What this task involves | In full and without alteration, print the entries.

Material shown |
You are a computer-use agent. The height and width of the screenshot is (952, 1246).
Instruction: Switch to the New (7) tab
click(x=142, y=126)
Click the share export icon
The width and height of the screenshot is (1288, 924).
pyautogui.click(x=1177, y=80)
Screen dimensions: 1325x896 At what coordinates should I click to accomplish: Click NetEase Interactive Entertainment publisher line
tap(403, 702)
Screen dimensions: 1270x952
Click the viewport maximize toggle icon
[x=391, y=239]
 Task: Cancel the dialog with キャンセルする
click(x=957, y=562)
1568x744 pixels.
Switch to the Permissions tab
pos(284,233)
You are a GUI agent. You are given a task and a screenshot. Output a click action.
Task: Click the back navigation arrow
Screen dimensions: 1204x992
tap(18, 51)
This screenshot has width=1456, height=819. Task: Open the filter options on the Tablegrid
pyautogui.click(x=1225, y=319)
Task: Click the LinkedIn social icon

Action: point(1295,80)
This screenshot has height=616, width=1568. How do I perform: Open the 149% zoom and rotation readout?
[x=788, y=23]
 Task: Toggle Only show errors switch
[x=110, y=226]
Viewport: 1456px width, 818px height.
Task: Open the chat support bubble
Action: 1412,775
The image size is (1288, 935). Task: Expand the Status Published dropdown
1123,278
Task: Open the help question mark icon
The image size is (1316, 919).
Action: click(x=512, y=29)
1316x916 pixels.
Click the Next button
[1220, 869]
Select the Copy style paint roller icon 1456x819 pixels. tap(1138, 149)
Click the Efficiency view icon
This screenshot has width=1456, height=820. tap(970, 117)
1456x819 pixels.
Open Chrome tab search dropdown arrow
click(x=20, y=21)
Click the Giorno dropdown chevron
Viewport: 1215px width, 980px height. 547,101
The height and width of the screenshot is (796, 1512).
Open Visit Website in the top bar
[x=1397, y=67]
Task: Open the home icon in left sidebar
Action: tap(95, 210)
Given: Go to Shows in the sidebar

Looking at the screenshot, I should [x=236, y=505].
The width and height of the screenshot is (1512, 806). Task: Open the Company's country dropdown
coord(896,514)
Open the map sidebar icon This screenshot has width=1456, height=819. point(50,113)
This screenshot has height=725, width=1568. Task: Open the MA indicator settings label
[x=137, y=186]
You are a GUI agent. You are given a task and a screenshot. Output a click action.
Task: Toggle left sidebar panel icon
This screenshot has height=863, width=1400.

Your response |
You are a computer-use agent. The height and width of the screenshot is (952, 1246).
Instruction: Switch to the New (7) tab
click(x=142, y=126)
Click the share export icon
The width and height of the screenshot is (1288, 924).
pyautogui.click(x=1177, y=80)
Screen dimensions: 1325x896 At what coordinates should I click to accomplish: Click NetEase Interactive Entertainment publisher line
tap(403, 702)
Screen dimensions: 1270x952
Click the viewport maximize toggle icon
[x=391, y=239]
 Task: Cancel the dialog with キャンセルする
click(x=957, y=562)
1568x744 pixels.
Switch to the Permissions tab
pos(284,233)
You are a GUI agent. You are given a task and a screenshot. Output a click action.
Task: Click the back navigation arrow
Screen dimensions: 1204x992
tap(18, 51)
This screenshot has width=1456, height=819. Task: Open the filter options on the Tablegrid
pyautogui.click(x=1225, y=319)
Task: Click the LinkedIn social icon

Action: point(1295,80)
This screenshot has height=616, width=1568. How do I perform: Open the 149% zoom and rotation readout?
[x=788, y=23]
 Task: Toggle Only show errors switch
[x=110, y=226]
Viewport: 1456px width, 818px height.
Task: Open the chat support bubble
Action: 1412,775
The image size is (1288, 935). Task: Expand the Status Published dropdown
1123,278
Task: Open the help question mark icon
The image size is (1316, 919).
Action: click(x=512, y=29)
1316x916 pixels.
Click the Next button
[1220, 869]
Select the Copy style paint roller icon 1456x819 pixels. tap(1138, 149)
Click the Efficiency view icon
This screenshot has width=1456, height=820. tap(970, 117)
1456x819 pixels.
Open Chrome tab search dropdown arrow
click(x=20, y=21)
Click the Giorno dropdown chevron
Viewport: 1215px width, 980px height. 547,101
The height and width of the screenshot is (796, 1512).
Open Visit Website in the top bar
[x=1397, y=67]
Task: Open the home icon in left sidebar
Action: tap(95, 210)
Given: Go to Shows in the sidebar

Looking at the screenshot, I should [x=236, y=505].
The width and height of the screenshot is (1512, 806). Task: Open the Company's country dropdown
coord(896,514)
Open the map sidebar icon This screenshot has width=1456, height=819. point(50,113)
This screenshot has height=725, width=1568. Task: Open the MA indicator settings label
[x=137, y=186]
You are a GUI agent. You are given a task and a screenshot. Output a click action.
Task: Toggle left sidebar panel icon
This screenshot has height=863, width=1400.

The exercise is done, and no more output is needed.